───── Given data ─────

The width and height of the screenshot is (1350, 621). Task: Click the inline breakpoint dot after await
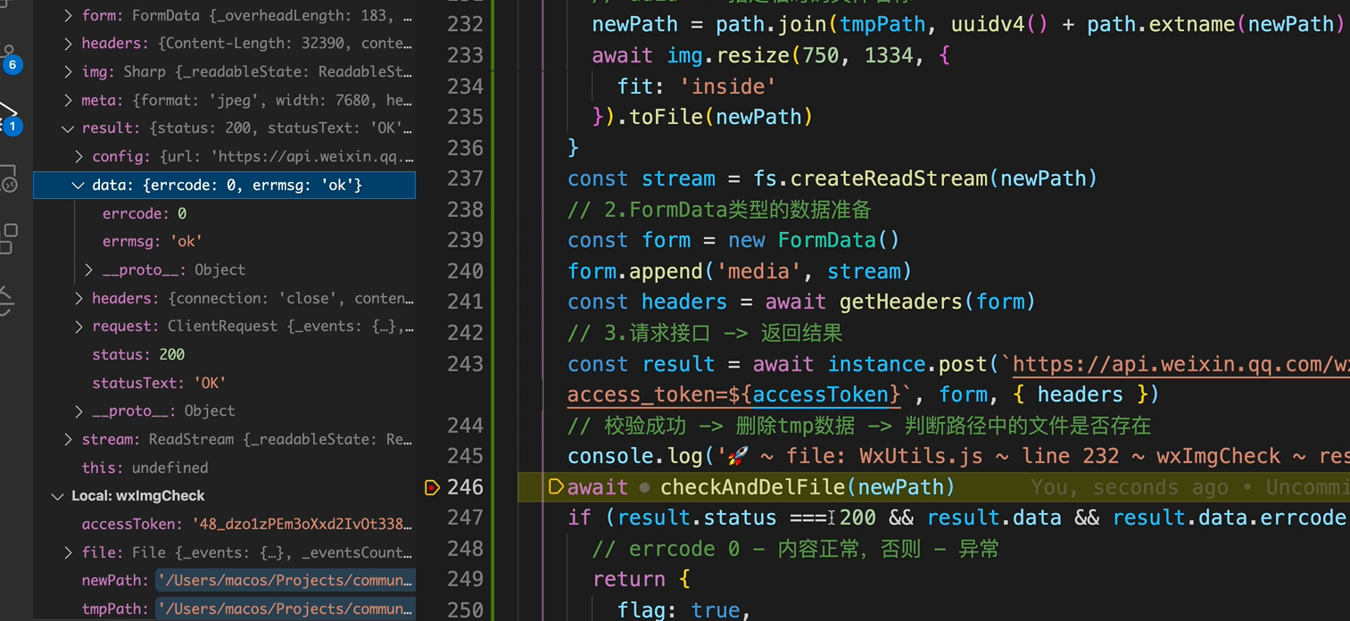coord(644,488)
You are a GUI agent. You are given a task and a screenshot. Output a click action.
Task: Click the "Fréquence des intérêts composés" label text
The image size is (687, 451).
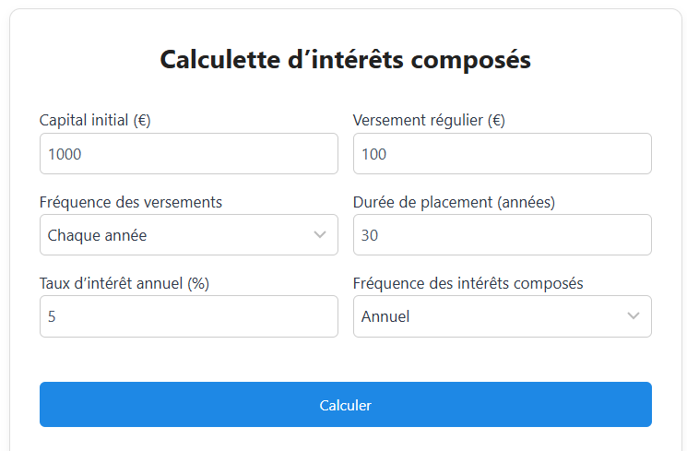468,283
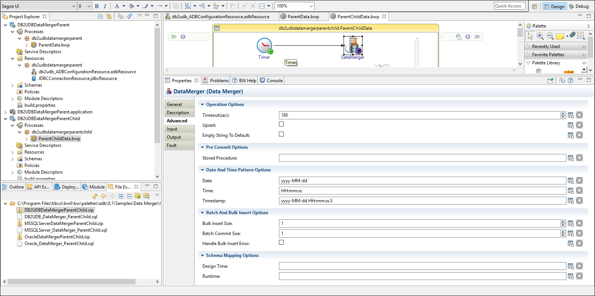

─────

▶ [What is expected]
Everything in the data except the pictures must be retyped exactly.

▶ [The answer]
The width and height of the screenshot is (1350, 621). Task: Click the inline breakpoint dot after await
coord(644,488)
You are a GUI agent. You are given a task and a screenshot. Output a click action.
Task: Click the "Fréquence des intérêts composés" label text
The image size is (687, 451).
468,283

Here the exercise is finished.